In 2009, A-Rod admitted to using performance enhancing drugs between 2001 and 2003. He tried to cut a sympathetic figure – “there was so much pressure on me,” he whined.

Poor baby.

I don’t think Alex Rodriguez’s teary-eyed mea culpa was out of his mouth before he started thinking of another way to cheat the game.

And that’s exactly what I mean – cheat the game.  I’m not going to get all dewey-eyed sentimental about baseball here, but lets just say there are tens of thousands of men who played the game clean and today’s players owe them a debt of gratitude for the very existence of sport that has so richly rewarded them. They can best repay that debt by playing clean themselves.

Clearly, A-Rod feels no gratitude to his predecessors, teammates, fans or employers.

Alex Rodriguez is a cheater of the worst kind.
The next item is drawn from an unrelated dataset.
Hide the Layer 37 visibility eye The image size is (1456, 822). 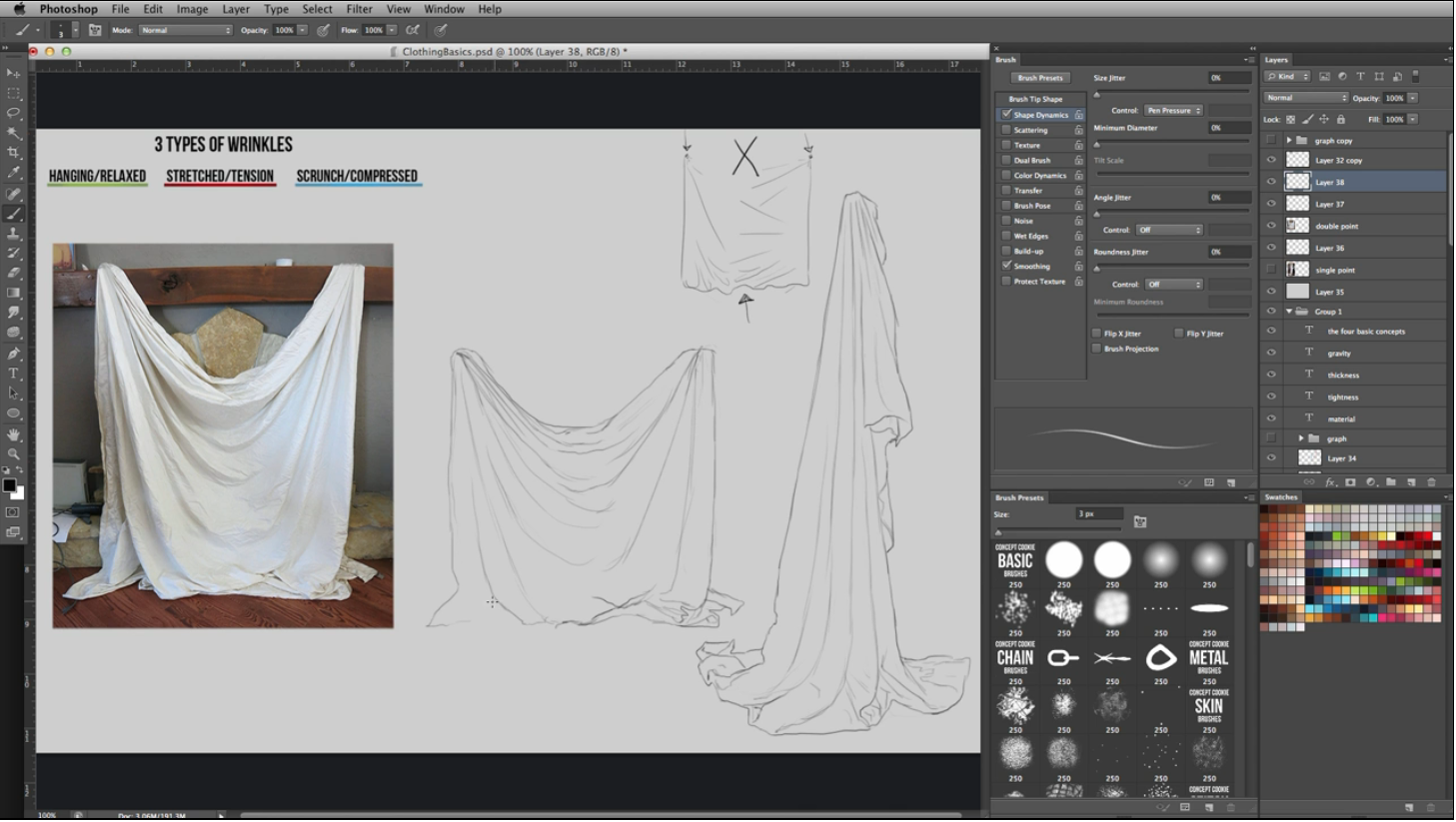click(1271, 204)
I actually divide cheating in Baseball into two categories: I’ll call them “Cheating <wink, wink>” and Real Cheating.

Cheating <wink, wink> in my book is:
Doctoring the equipment: The spitball, mud ball and slippery elm ball; scuffing or cutting the ball; corked bats;
Stealing signs from the field;
Playing games with the field i.e. cutting the grass long or short to give your team an advantage, wetting the baselines to slow down the base runners.

I’m not saying this is all okay or those caught shouldn’t be punished but it’s all part of the game to me and there are rules and punishments for those caught Cheating <wink, wink>.

Real Cheating is:
Betting on baseball;
Throwing games;
Using drugs to enhance your performance;
Stealing signs electronically or from off the field.
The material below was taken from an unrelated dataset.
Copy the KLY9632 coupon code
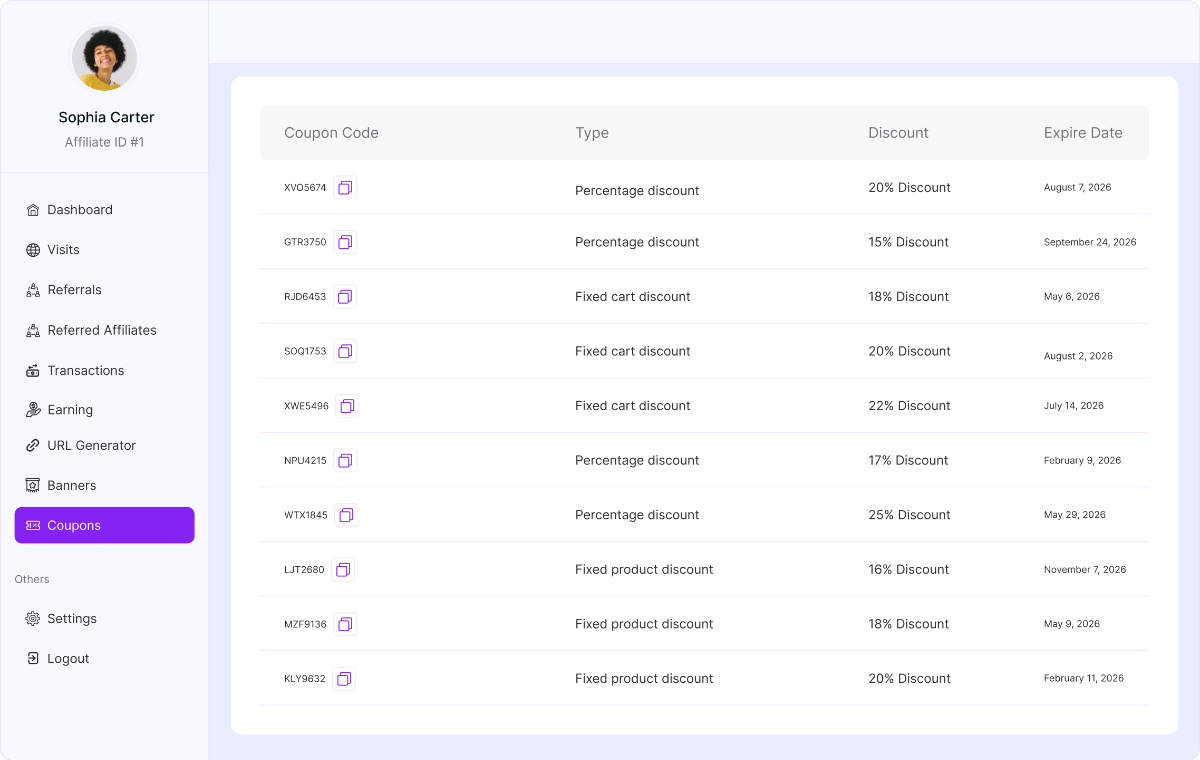The width and height of the screenshot is (1200, 760). tap(344, 679)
I’m sure there are a thousand more ways to cheat in baseball – these are the ones that come to mind at the moment.

I don’t have a lot of respect for any of the men who have been caught using PED’s and that includes guys who play, or played for the Red Sox. I’m talking to you, in particular, David Ortiz. You’re all cheaters and none of you belong in the game.

I have a lot more sympathy for the 25th guy on the bench. PEDs might mean the difference between a career in Pawtucket or a career in Boston. The money differential is huge. I honestly don’t know how you resist doing it if you’re right on the cusp of being a big leaguer. It’s still cheating but I can at least understand how someone makes the decision.

But when you’ve got Hall of Fame credentials already, why do you need PEDs?


Why did A-Rod take PED’s again? (Assuming he ever stopped).

Was it the pressure of playing in New York?

He could have stayed in Seattle. There’s not a lot of pressure in Kansas City. But he couldn’t play for a small market team. His Jupiter-sized ego would never allow it.

He just had to perform like the best in the game….sadly for him, he had to take drugs and hormones to perform like that.

And now it all goes up in flames for poor Alex. Suspended until 2015 when he’ll be nearly 40. How can he have any self-respect? How does he look in the mirror without wincing. He should be ashamed to show his face on a baseball diamond ever again.

Even the New York writers are calling him a “disgrace, a blight on Yankee history.”

In my book, he’s simply  the highest paid disgrace in history.